## THE PROBLEM
Revise the records from the line with "Where should I" through the end of the records, changing "plus" to "minus" and leaving everything else as it is. Give only those lines, without the pictures.

[Target pointing data]
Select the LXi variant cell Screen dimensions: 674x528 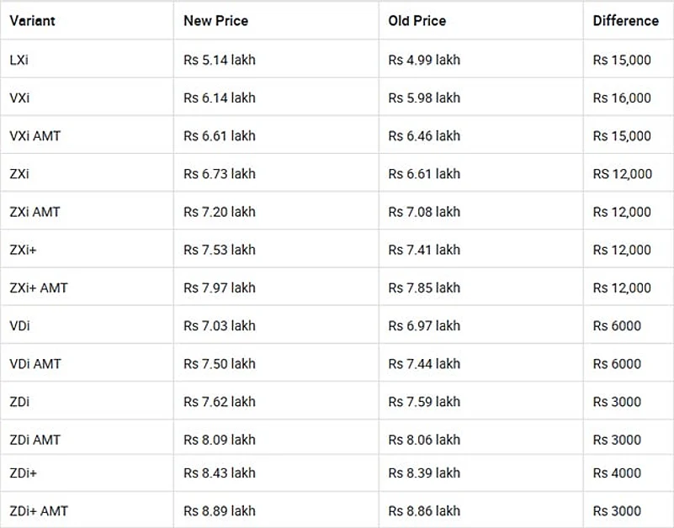click(19, 60)
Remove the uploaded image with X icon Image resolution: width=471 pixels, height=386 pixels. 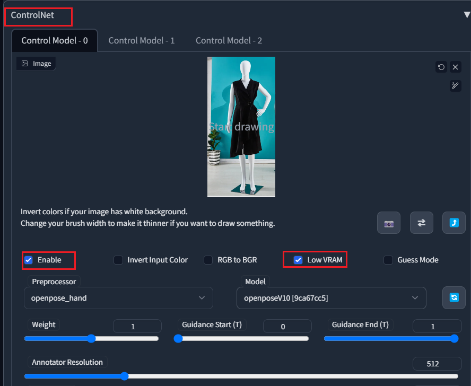click(456, 67)
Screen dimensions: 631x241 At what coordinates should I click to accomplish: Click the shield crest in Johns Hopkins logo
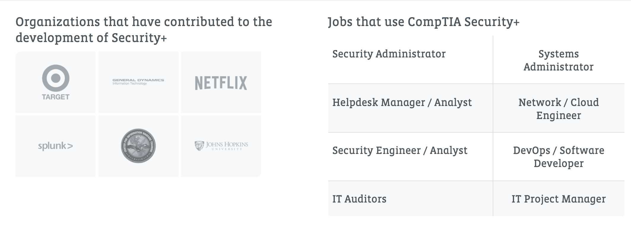click(199, 146)
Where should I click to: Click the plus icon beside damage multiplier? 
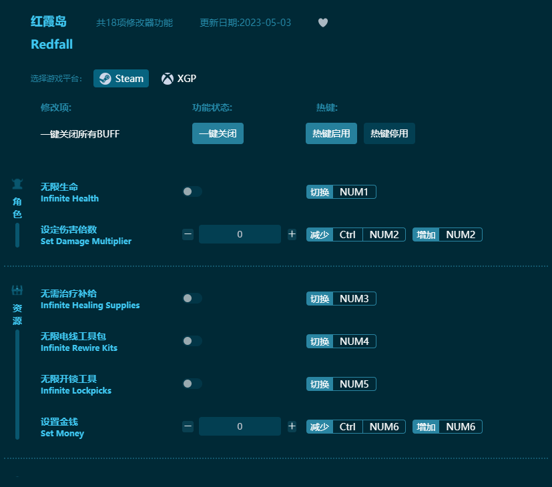pyautogui.click(x=292, y=234)
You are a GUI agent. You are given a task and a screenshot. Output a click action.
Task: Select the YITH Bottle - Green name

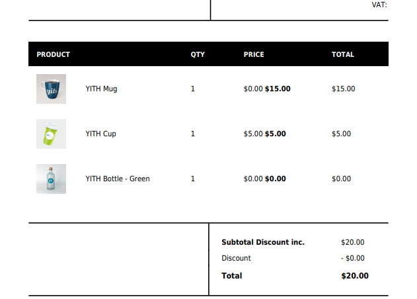118,179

## OUTPUT
Where should I click to: Click the minus icon beside damage multiplier? 
pyautogui.click(x=292, y=234)
You are a GUI agent. You are given a task and a screenshot. Output a click action.
Task: Select the YITH Bottle - Green name

118,179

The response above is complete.